Musical Theatre West
- Formation: 1952
- Type: Theatre group
- Purpose: Musical theatre
- Location: Long Beach, California;
- Coordinates: 34°7′51.33″N 118°21′2.66″W﻿ / ﻿34.1309250°N 118.3507389°W
- Artistic director: Paul Garman

= Musical Theatre West =

Theatrical production company

Musical Theatre West is a theatrical production company in Southern California that was founded as the Whittier Civic Light Opera in 1952. It is one of southern California's oldest regional music theatre companies and draws attendees from more than one hundred areas.
The company was first composed of volunteers, and after early years in which the company struggled to break even, they moved to La Mirada Civic Theatre in 1977 and rebranded as the Whittier-La Mirada Light Opera Association. Following the bankruptcy of Long Beach Civic Light Opera and an opening in the market, they made the decision to move to Long Beach and began to perform under the current name at Cal State Long Beach's Carpenter Center in 1997.

The company celebrated its 65th anniversary with its 2017/2018 season. Notable productions include those where it has acquired the original Broadway sets including the West Coast premiere of Big Fish in 2014 and Bright Star in 2018. Several notable Broadway performers, including Davis Gaines (Phantom of the Opera), Andrea McArdle (Annie), and Susan Egan (Beauty and the Beast) have performed in its productions. It has garnered several Ovation Award nominations and wins including the 2008 Ovation Award for Best Ensemble for The cast of The Andrews Brothers in its west coast premier.

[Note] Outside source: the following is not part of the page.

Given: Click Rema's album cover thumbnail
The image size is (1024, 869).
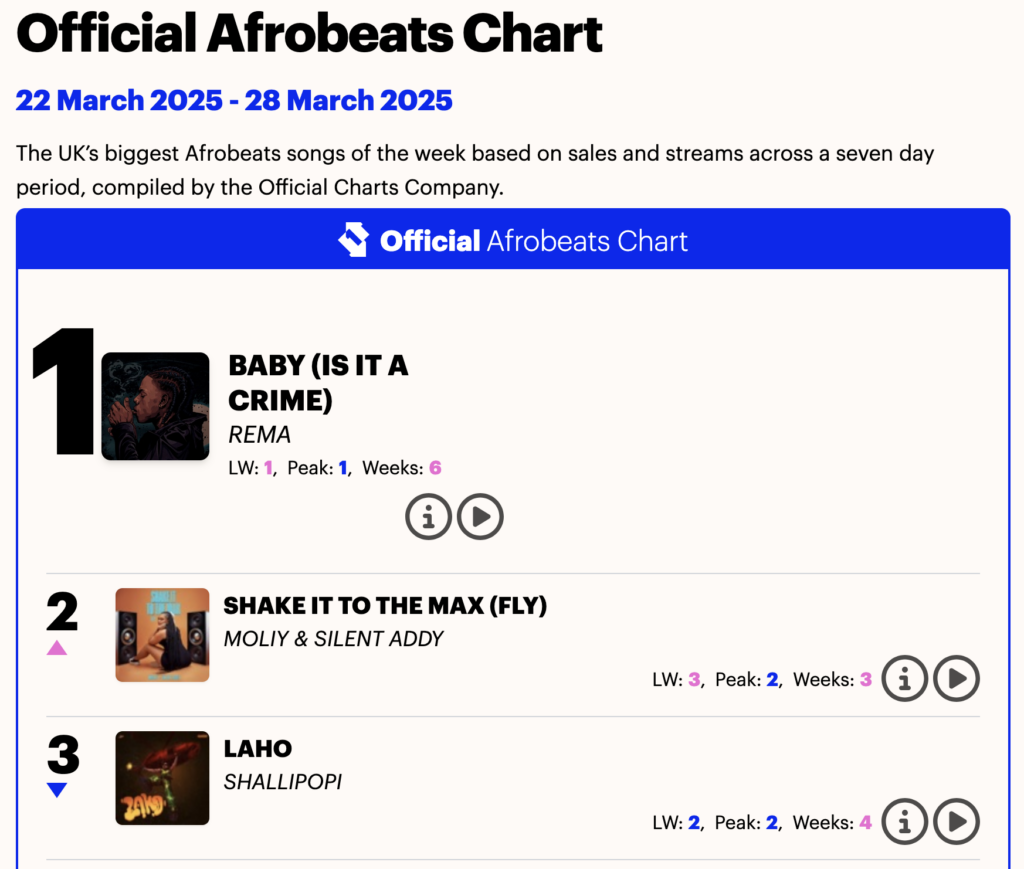Looking at the screenshot, I should click(x=155, y=406).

In 2016, Joe Langworth received the SAGE Award for Best Direction in 2016 from the LA theater critics for his work on West Side Story.

Recent productions that have garnered positive critical acclaim include Bright Star in 2018 and Grease! in 2022. The Musical Theater West production of Bright Star was directed by Richard Gatta, “giving audiences a right-on-the-mark recreation” and starred Anna Mintzer, “a true find” as Alice Murphy and Devin Archer as Billy Ray. And for Grease one review noted "Blessed by one Broadway-caliber performance after another, Musical Theatre West’s Grease will have you seeing a much-revived audience favorite with brand new eyes."

Paul Garman is the Executive Director of Musical Theatre West. He's also the longest tenured member, having begun to perform with them in 1963.